The Department of Labor (DOL) has filed a complaint in the U.S. District Court for the Eastern District of Texas alleging that three members of RVNB Holdings Inc.’s board of directors and a trustee of the company’s employee stock ownership plan (ESOP) allowed the ESOP’s ownership interest to be sold for less than its market value in violation of the Employee Retirement Income Security Act (ERISA).
In its complaint, the department says that, at the time of the stock sale, the ESOP-owned stock was worth between $44.8 million and $58.2 million.
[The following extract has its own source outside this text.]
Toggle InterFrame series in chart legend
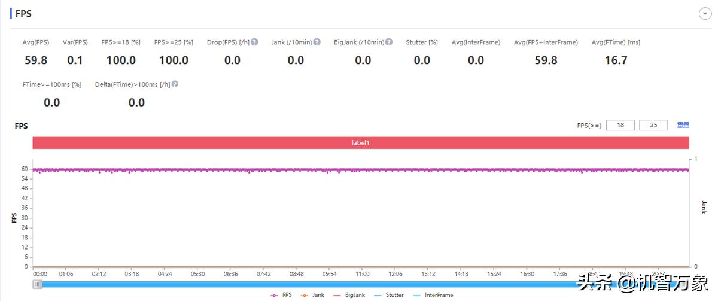This screenshot has width=718, height=301. tap(433, 295)
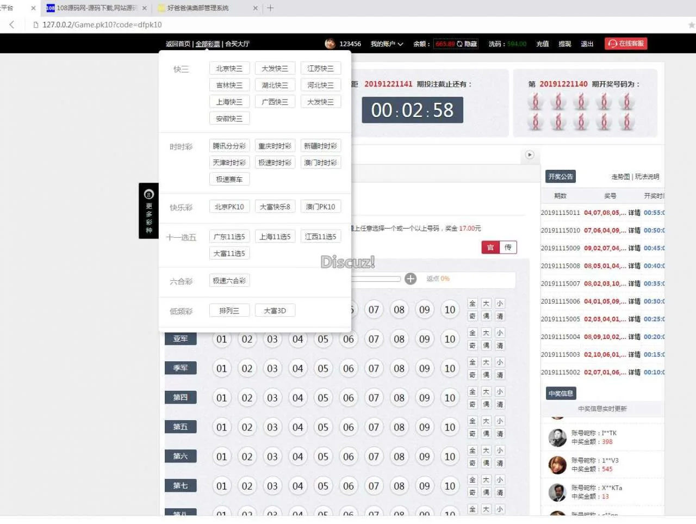The width and height of the screenshot is (696, 524).
Task: Open 详情 for period 20191115008
Action: pos(634,266)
The DOL alleges that rather than ensure that the ESOP received full value for its 100% ownership of the moving and storage company, the plan fiduciaries caused RVNB to redeem the ESOP’s entire ownership interest for just $12.5 million, effectively transferring the rest of the stock’s value to board members and their children’s trusts at the expense of the employee participants of the RVNB plan. The company was subsequently sold, along with other assets, to a third party for $252 million.
The 2012 irrevocable trusts of two of the board members’ children are also named as defendants in the suit. The department alleges that the two trusts were also knowing participants in the ERISA violations and received millions of dollars that should have gone to the ESOP.
The complaint seeks to recover $35 million in losses and enjoin the defendants from acting as trustees, fiduciaries or service providers in any ESOP transaction.
“Instead of acting with undivided loyalty to the plan and the participant employees, as was their legal duty, the RVNB fiduciaries transferred most of the retirement plan’s value from the plan and its employee owners to company insiders and relatives at the employees’ expense,” said Acting Assistant Secretary of Labor for the Employee Benefits Security Administration Ali Khawar in a press release.